SUPPLIED MATERIAL –
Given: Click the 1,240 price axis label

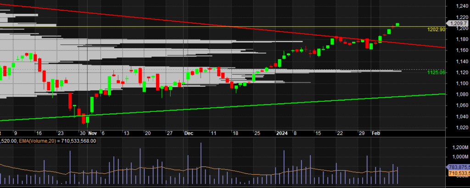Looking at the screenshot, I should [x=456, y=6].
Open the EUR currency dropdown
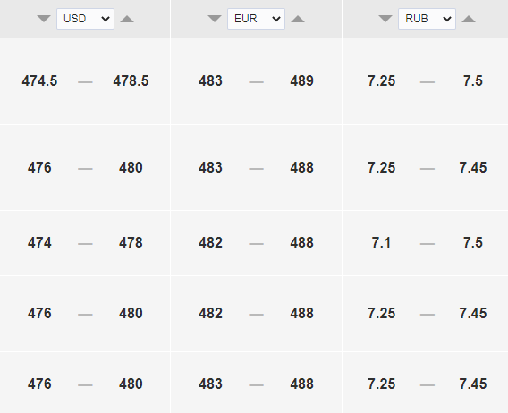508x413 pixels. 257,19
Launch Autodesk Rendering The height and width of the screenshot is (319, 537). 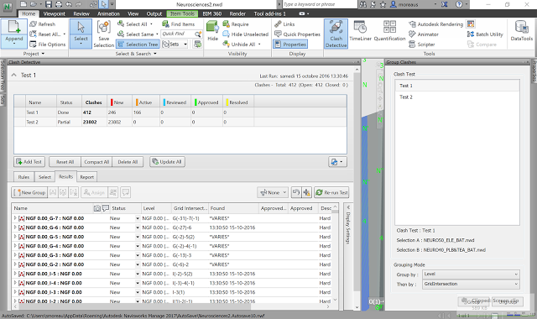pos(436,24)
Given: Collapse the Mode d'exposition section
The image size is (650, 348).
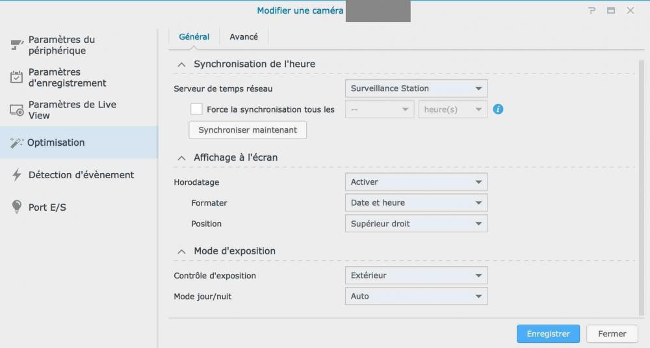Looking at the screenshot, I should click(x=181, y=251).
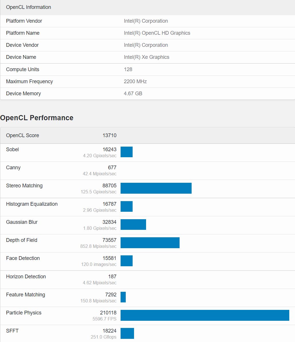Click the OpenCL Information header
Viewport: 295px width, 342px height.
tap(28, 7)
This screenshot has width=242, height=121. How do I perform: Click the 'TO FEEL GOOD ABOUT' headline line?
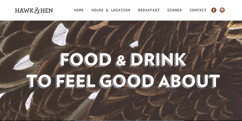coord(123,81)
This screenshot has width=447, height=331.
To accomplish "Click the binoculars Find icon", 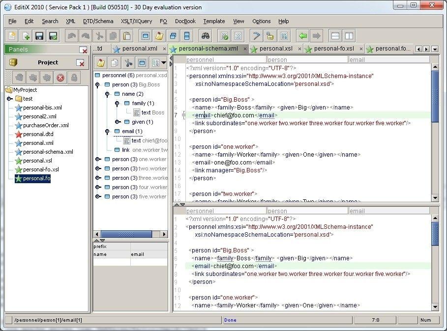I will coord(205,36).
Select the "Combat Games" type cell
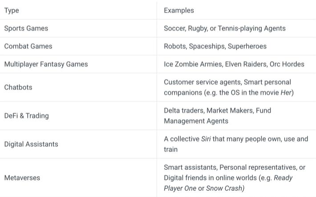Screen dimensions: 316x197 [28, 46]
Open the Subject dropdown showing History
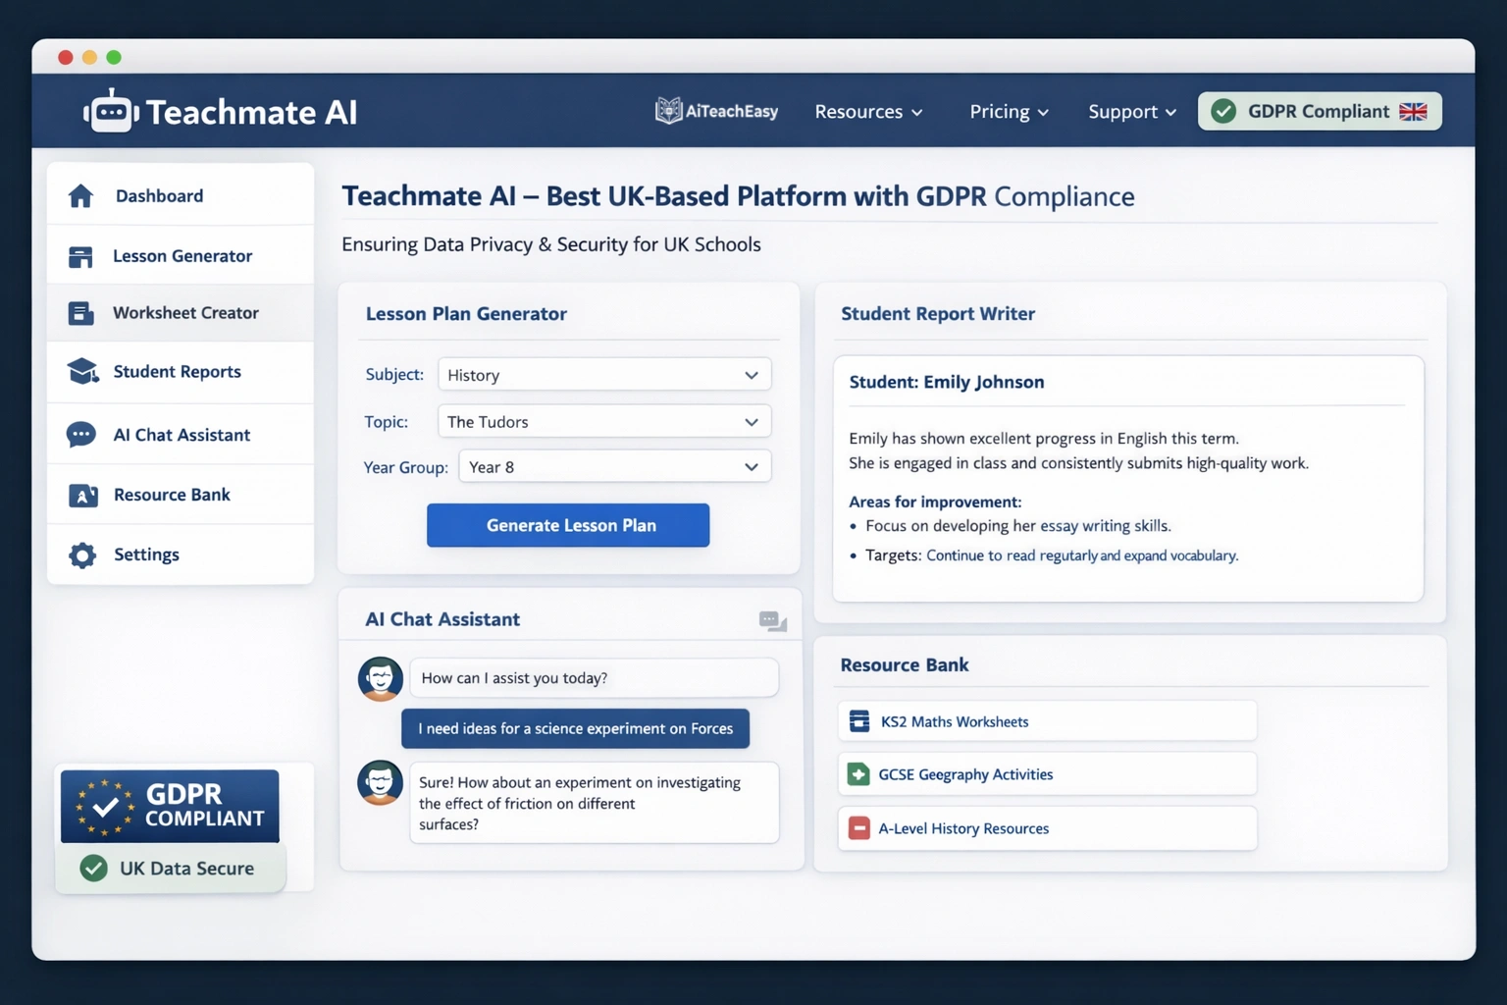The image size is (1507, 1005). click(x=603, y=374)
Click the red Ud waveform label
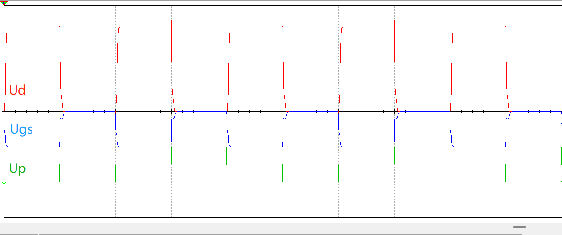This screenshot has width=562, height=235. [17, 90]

PROBLEM DETAILS –
Give again, exactly as written, the lines from the one with "Open the Subject dropdown showing History" through the last line of the entries above, but skip the pictures.

YOUR RESPONSE –
Open the Subject dropdown showing History
The image size is (1507, 1005). click(x=603, y=374)
Click the red Ud waveform label
This screenshot has width=562, height=235. [17, 90]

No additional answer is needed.